5 Relaxing after the ride with water and carrots

At the end of the day I came first in my category, Senior, No weight and also won the Day Rider 30 km distance by 4 seconds. We were only five in our category, but still, 1 is 1 and I was very happy. I had a superhorse, Sprite, he has a top 10 ranking in Namibian Endurance on the NERA results list which is pretty good. His top speed is 50 km/h which I didn’t do with him on that day. The owner, Raik, a young German IT guy, rode his other horse El Sham Manne to receive Silver in the 82 km. He could have made gold, but feared for his horse’s pulse and didn’t want to wear him out totally.

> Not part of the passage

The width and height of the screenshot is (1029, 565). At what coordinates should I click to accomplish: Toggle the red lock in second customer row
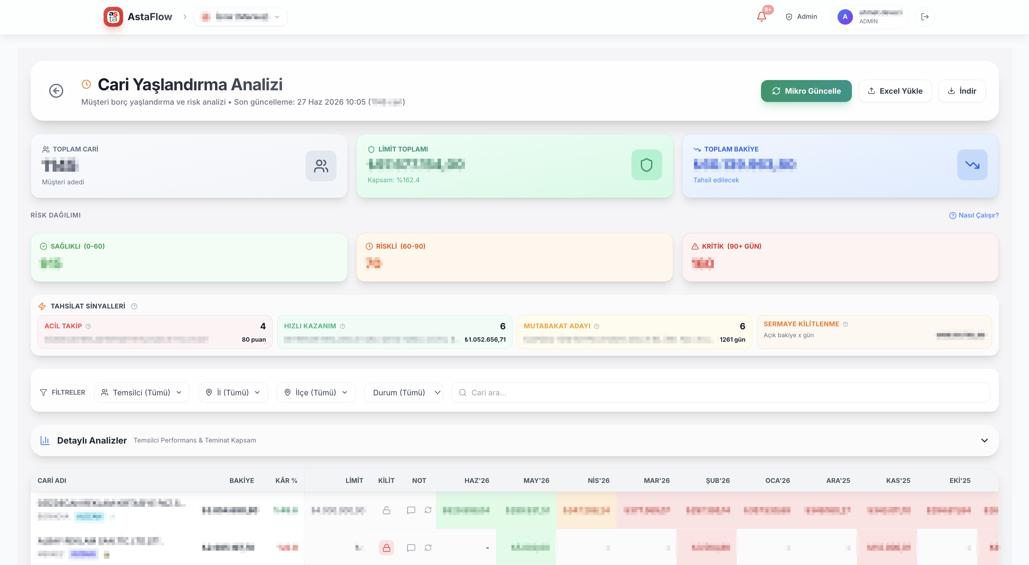(386, 547)
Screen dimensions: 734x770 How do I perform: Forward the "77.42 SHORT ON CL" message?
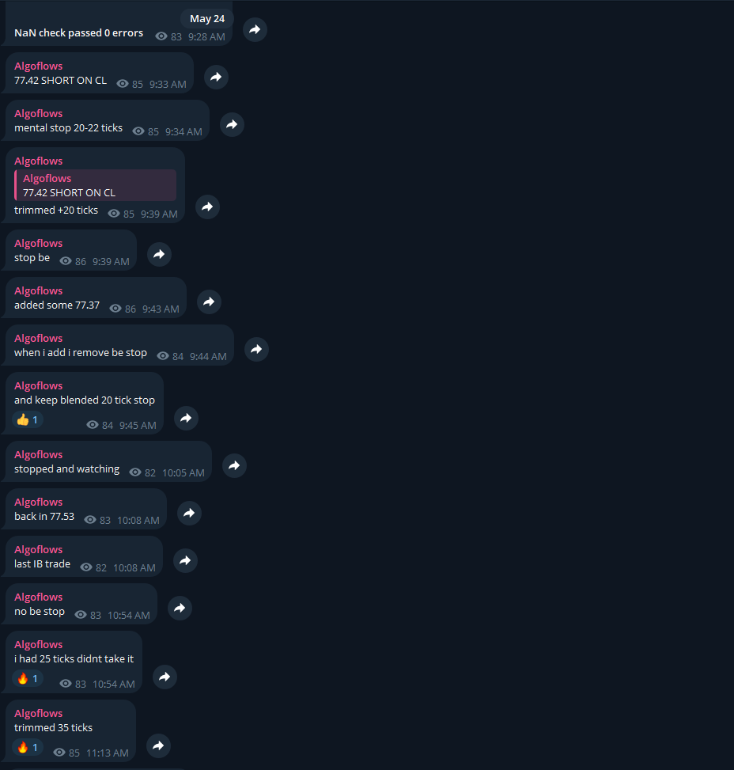pos(216,77)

As Katjapia is not that far from Windhoek we all had a late brunch Sunday morning including a Kudu antelope roast that Stefan had produced on our camping braai (BBQ). We all had had a great weekend, except Asjas and Piet, had spent some time riding in the wonderful scenery around Katjapia Farm, shared food and drink and enjoyed another simple but wonderful time camping in the Namibian bush with our horses.